There would be hamburgers and hot dogs and condiments that would take up half the table; frozen French fries crisped and hot from the oven; grainy breads of all shapes and sizes, and simple white buns that we'd throw to the birds - and grotesquely throw at the fireflies that would float around just beyond our reach. 

And there was always salad, and cold fruit sitting in a pool of melted ice cubes that were supposed to keep the peaches and plums and nectarines cool as the hot day gave in to a humid night. 

Granted, tonight my mom and I ate dinner alone. Instead of recovering from a day of sun and swim, we tried to forget three-hour-a-day commutes and seemingly endless strings of telemarketers - they don't only call at dinner time, I've learned. There weren't the classic flavors hot off the grill. Instead of chasing fireflies, we watched TV. It wasn't even humid. 

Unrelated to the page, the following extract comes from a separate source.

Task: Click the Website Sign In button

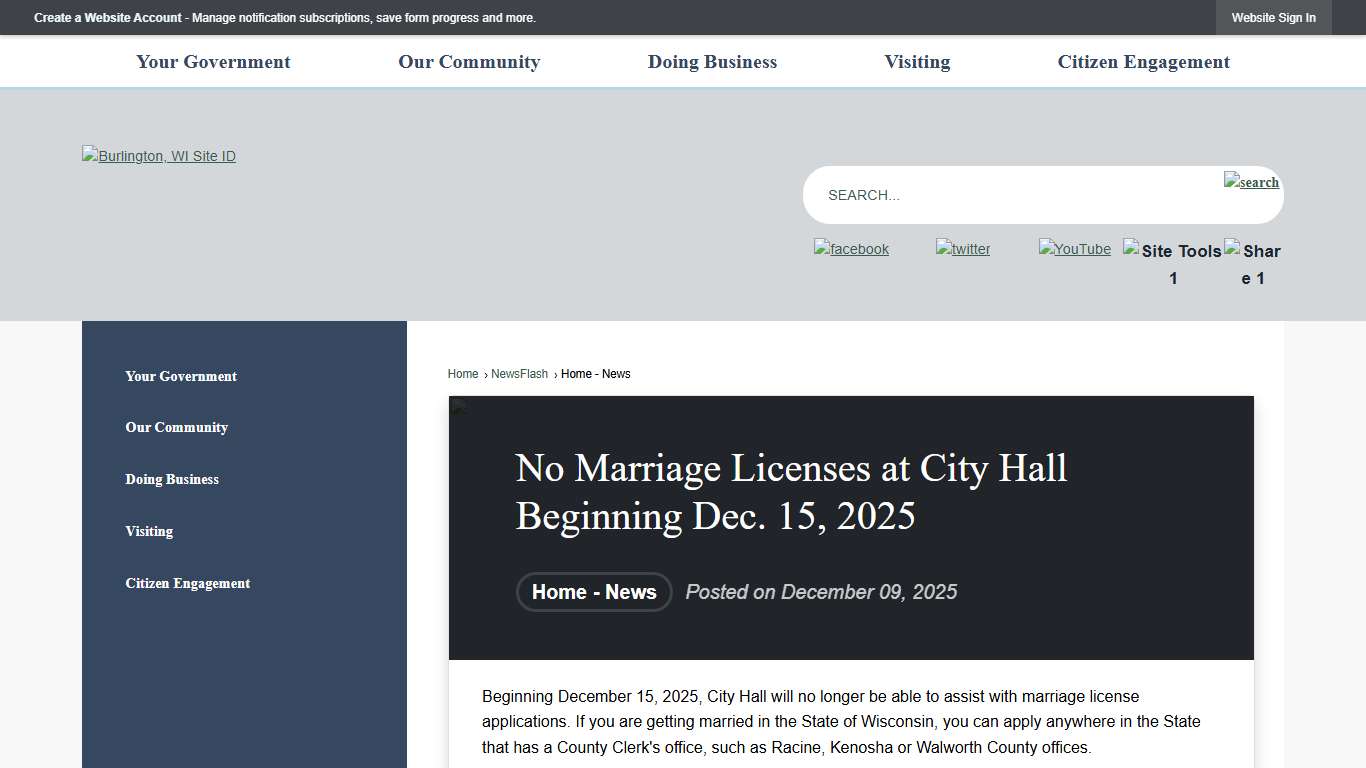Action: tap(1273, 17)
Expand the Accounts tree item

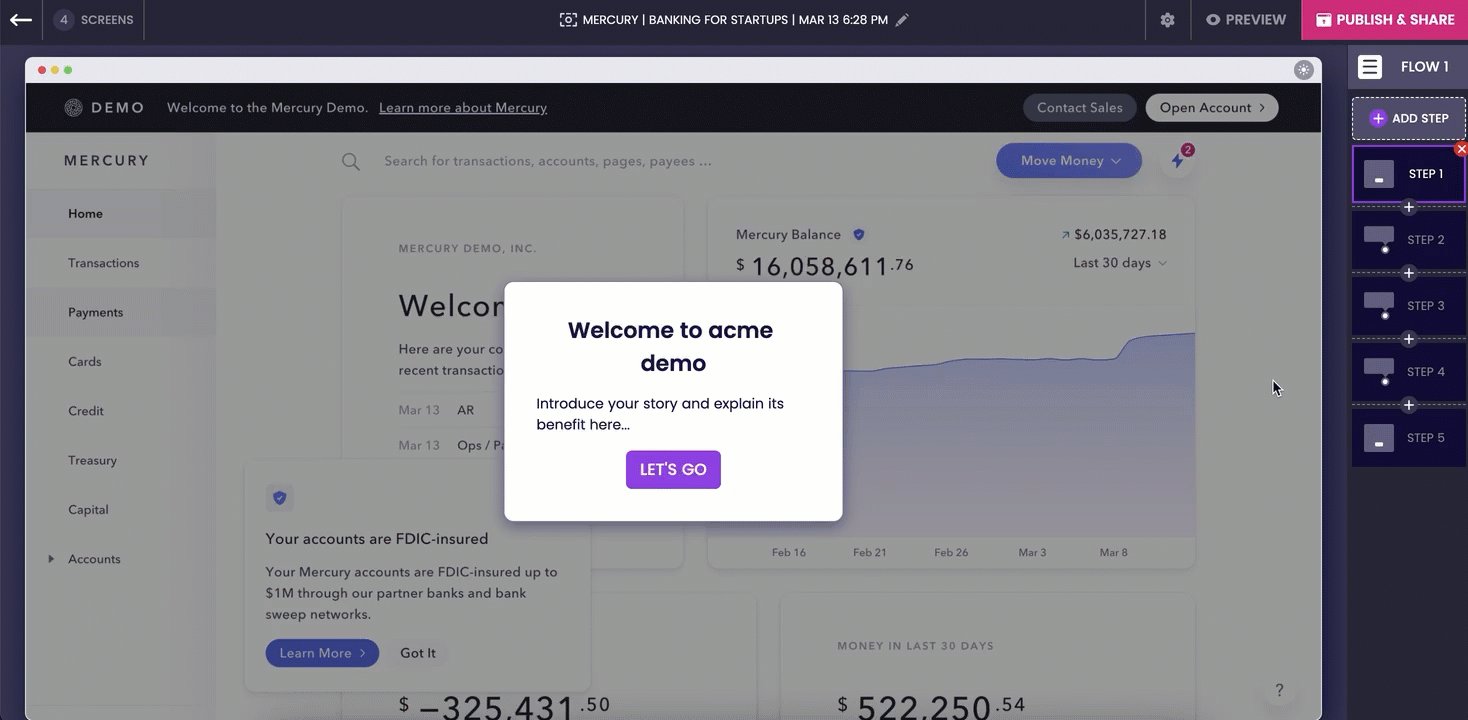tap(51, 559)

But at least we had this salad, and it felt like summer. 

***

Salad with warm peaches and basil-lime dressing
The heart of this salad is the dressing. It started off as my default - olive oil and lime juice - but something seemed to be missing this time. So I grabbed a handful of basil and threw it into the food processor with the olive oil-lime juice mixture. The basil added just the right amount of freshness. The salad works as a light meal on its own, but my mom and I paired it with a big bowl of whole wheat pasta and tomato-basil sauce. "Light" means different things to different people.

Salad:
1 head Boston lettuce
1 pint cherry tomatoes, halved
2 peaches, quartered
8 slices Parmesan cheese
Spray oil
Salt

Dressing:
Juice if 3 limes and an equal part olive oil
1/4 cup basil leaves, packed
Dash of chili powder
Salt and pepper, to taste



Wash, dry and arrange lettuce "cups" on a large plate. Wash tomatoes and cut them in half; add to lettuce cups. 

Combine equal parts of lime juice (I used 3 limes) and olive oil. It's easiest to do this in a jar; the oil will rise to the top. Add dash of chili powder, and season to taste with salt and pepper. Shake well. 

Put basil in food processor, chop, and with processor on, slowly add the oil-lime mixture until the whole thing emulsifies. Put back in jar. 

Heat a pan on the stove. Cut peaches into quarters and remove pits. Spray cut sides with oil and sprinkle with salt. When pan is hot, add peaches cut side down and reduce heat to low. Don't shift them around. Let peach slices heat through until side on pan browns and begins to release juices, about three minutes. When the cut side turns a golden brown, flip and repeat on other cut side. 

Shake basil-lime dressing in jar, and spoon over lettuce and tomatoes. Arrange Parmesan slices, and add warm peaches. Could serve 4, but better if split between 2.